The library is built on top of scikit-learn and uses similar interface for training and testing the models. TPOT supports both classification and regression tasks, and includes a wide range of pre-built machine learning operations, such as scaling, imputation, feature selection, and model selection. It also allows users to specify their own custom operations, giving them greater flexibility in designing pipelines. The minimal working example for classification task is similar to AutoSklearn:

from tpot import TPOTClassifier

tpot = TPOTClassifier(generations=10, population_size=50, random_state=5)
tpot.fit(X_train, y_train)

print(tpot.score(X_test, y_test))

More advanced examples and use cases can be found on the TPOT github. Library allows to specify your own models in the pipeline as well as feature generation steps for your data if you want to fix this step. To sum up with this library I want to focus on specific Pros and Cons:

Pros
- TPOT uses genetic programming to search through a space of possible pipelines and hyperparameters, in order to find the best combination for a given dataset and task. This can result in significantly improved model performance compared to manually-tuned pipelines;
Cons
- TPOT has limited model compatibility, at the moment only sklearn library models can be used for pipeline optimization

Conclusion

In conclusion, AutoML packages provide automated solutions for building, optimizing, and deploying machine learning models. These packages can save significant time and effort for machine learning practitioners by automating tedious and time-consuming tasks such as hyperparameter tuning, feature selection, or model architecture selection.

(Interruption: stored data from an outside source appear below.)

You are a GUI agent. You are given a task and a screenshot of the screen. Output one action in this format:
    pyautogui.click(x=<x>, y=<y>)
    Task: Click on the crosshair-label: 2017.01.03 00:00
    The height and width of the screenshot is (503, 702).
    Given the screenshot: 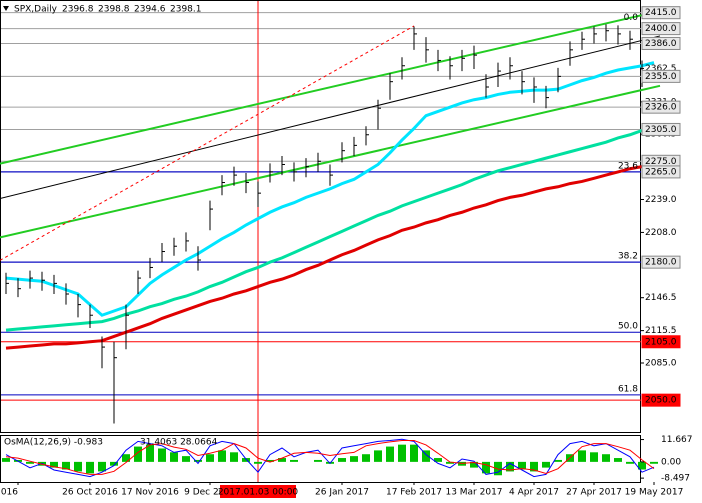 What is the action you would take?
    pyautogui.click(x=258, y=493)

Each of the AutoML packages uses variant optimization schemes, offers a different list of models for the pipelines, enables various types of customization, and provides distributed search opportunities. There is no silver bullet for all tasks and all needs, you should choose the most suitable package depending on your task and available resources. With the help of AutoML packages, ML/DL Engineers can focus more on high-level aspects of the problem and less on the low-level details of building and optimizing models.